## [Set problem 1]
Please rewrite the rows between the lines holding "This screenshot has height=722, width=1366." and "Image resolution: width=1512 pixels, height=803", inclusive, with "particular element" replaced by "specific element" and everything else left unchanged.

___ Excerpt to read ___

Social ocean: an ethnographic exploration of hydrosociality, the sea and maritime labour  
Johanna Markkula (Central European University)

Paper short abstract:

By extending theories of hydrosociality from land-based water systems to the sea, this paper uses ethnographic material from international cargo-ships and maritime governing organisations to explore the mutually constitutive relationship between the sea, maritime labour and social relations at sea.

Paper long abstract:

Wittfogel's work on hydraulic societies, and the theories of hydrosociality that emerged from it, have mainly dealt with the governance of land-based water systems. This paper extends these theories to consider the mutually constitutive dynamics of the sea and social relations at sea by focusing on maritime labour and everyday practices of maritime governance.

___ Task input ___

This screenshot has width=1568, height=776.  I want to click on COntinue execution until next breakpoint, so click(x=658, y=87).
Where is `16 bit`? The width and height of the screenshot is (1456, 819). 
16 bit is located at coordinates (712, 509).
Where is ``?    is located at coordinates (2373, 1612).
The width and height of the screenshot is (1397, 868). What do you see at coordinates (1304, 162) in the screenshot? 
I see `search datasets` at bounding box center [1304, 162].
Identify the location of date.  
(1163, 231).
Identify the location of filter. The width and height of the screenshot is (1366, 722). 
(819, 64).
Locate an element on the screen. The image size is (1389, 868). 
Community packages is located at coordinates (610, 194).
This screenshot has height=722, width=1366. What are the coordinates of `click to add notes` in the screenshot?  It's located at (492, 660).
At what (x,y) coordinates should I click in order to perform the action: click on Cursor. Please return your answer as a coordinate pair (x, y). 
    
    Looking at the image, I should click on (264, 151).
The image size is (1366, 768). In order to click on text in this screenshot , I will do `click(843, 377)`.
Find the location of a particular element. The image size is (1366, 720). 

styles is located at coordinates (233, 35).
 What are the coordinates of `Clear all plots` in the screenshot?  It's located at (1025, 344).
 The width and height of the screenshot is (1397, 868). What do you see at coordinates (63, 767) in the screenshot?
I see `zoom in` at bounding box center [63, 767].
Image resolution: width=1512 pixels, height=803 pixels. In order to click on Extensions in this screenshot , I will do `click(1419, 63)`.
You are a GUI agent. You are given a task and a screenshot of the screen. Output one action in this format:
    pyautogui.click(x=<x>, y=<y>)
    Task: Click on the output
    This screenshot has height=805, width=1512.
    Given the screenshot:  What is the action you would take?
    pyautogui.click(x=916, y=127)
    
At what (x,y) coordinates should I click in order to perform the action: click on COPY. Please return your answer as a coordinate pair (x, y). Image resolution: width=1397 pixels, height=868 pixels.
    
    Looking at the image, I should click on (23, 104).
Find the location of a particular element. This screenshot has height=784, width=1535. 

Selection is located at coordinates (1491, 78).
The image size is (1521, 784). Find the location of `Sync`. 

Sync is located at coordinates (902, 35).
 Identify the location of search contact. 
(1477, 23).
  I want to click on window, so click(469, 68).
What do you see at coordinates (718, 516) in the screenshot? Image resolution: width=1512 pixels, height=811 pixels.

___

## [Set problem 2]
Copy out the part of the hydrosociality abstract between "By extending theories" and "of maritime governance.", inclusive, word for word.

## [Exercise solution 1]
This screenshot has height=722, width=1366. What are the coordinates of `click to add notes` in the screenshot?  It's located at (492, 660).
At what (x,y) coordinates should I click in order to perform the action: click on Cursor. Please return your answer as a coordinate pair (x, y). 
    
    Looking at the image, I should click on (264, 151).
The image size is (1366, 768). In order to click on text in this screenshot , I will do `click(843, 377)`.
Find the location of a specific element. The image size is (1366, 720). 

styles is located at coordinates (233, 35).
 What are the coordinates of `Clear all plots` in the screenshot?  It's located at (1025, 344).
 The width and height of the screenshot is (1397, 868). What do you see at coordinates (63, 767) in the screenshot?
I see `zoom in` at bounding box center [63, 767].
Image resolution: width=1512 pixels, height=803 pixels. In order to click on Extensions in this screenshot , I will do `click(1419, 63)`.

## [Exercise solution 2]
By extending theories of hydrosociality from land-based water systems to the sea, this paper uses ethnographic material from international cargo-ships and maritime governing organisations to explore the mutually constitutive relationship between the sea, maritime labour and social relations at sea.

Paper long abstract:

Wittfogel's work on hydraulic societies, and the theories of hydrosociality that emerged from it, have mainly dealt with the governance of land-based water systems. This paper extends these theories to consider the mutually constitutive dynamics of the sea and social relations at sea by focusing on maritime labour and everyday practices of maritime governance.